In 2000 some things changed.  Out of the air force and into a job in the Middle East released some funds and I needed a new toy.  About this time we heard that Bob had decided to sell his collection of Yamaha road-racers.  Unbelievably, the 750B and a little used 750C were available, the 750D having been sold several years before.  I asked my brother, Alistair, to have a talk to Bob.  He did.  The price was competitive with those advertised for sale overseas and a few spares would come with either bike.

In August 2000 I had to make a decision about which to buy: the ‘B’ or the ‘C’, or a (likely) well-used unknown bike from overseas?  How to choose?  In the end I settled the 750B  in New Zealand.  The bike was actually a 700 (with it’s original barrels) and though sold in 1975 was not used until about 1976.  Bob was the only owner and had had two minor ‘get-offs’.  The only part missing was the clutch lever and mount - a battle casualty (and I had a spare).  It had had one (we think) engine rebuild, though it was at the end of its second rebuild when it was parked, and was fitted with ‘one up, three down’ exhaust pipes – apparently the first set made for a 750 by New Zealander Mike Sinclair (at the time of writing, head engineer with Max Biaggi).  The original pipes were there too.  Nothing was butchered, bodged, damaged or rounded, i.e. the near-perfect rebuild proposition.  The only drawback was that the whole bike was quite ‘tired’, having sat for 20+ years, and required at least cosmetic attention to every part.  Incidentally, the last person to ride the bike was one S.M.B Hailwood prior to his I.O.M. return in 1978.  At the time Hailwood lived in Auckland and rode both the B and D 750’s on many practice laps of the local circuit. 
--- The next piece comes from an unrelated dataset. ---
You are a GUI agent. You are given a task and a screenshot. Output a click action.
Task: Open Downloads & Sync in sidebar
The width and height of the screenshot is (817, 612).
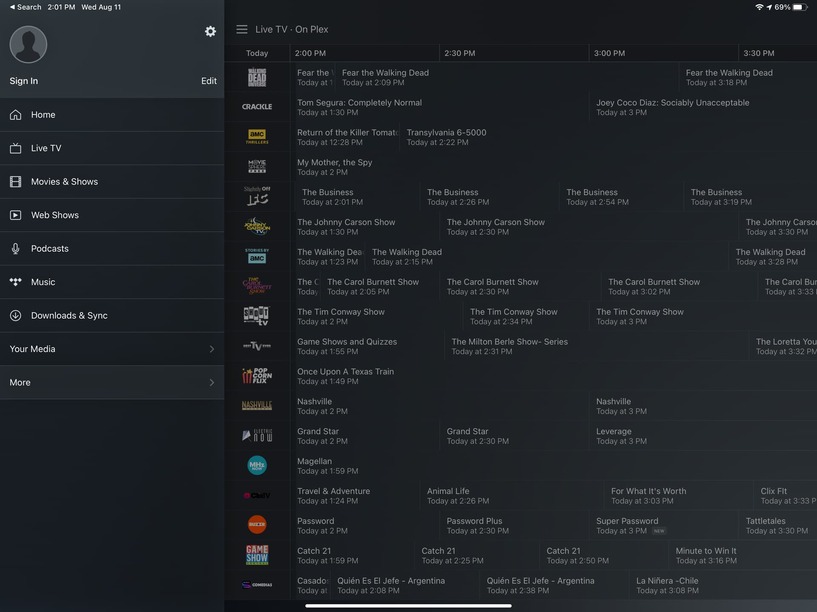[x=112, y=316]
As a short sidebar, Hailwood probably rode the 700 until he heard or felt two of the crank main-bearing cages start to break up.  This was how we found the motor.  Fortunately, most of the missing cage pieces had gone out the exhaust with no damage, other than to the heads and pistons.  Hailwood also rode the 750D and broke the crank, which Bob still has.  During those laps Hailwood had apparently gone faster, on his own, than Greg Hansford around the same circuit on the works KR750 only a few months before.  Hansford’s lap record was to stand for about five years.  Hailwood had unofficially broken it after less than 10 laps on the 750D, having previously only driven a car at the circuit.  Incidentally, an editor of a current New Zealand motorcycle magazine was the ‘mobile chicane’ for Hailwood, riding around and around on a street bike.  Hailwood had to negotiate his way past the street bike, simulating passing lapped traffic, as and when he came upon it.  The street-bike rider recalls being scared to death by Hailwood coming past him at the most unbelievable pace in the most unbelievable situations where there seemed to be no road to spare, in safety.   Perhaps the really good guys really are in a different world…anyway…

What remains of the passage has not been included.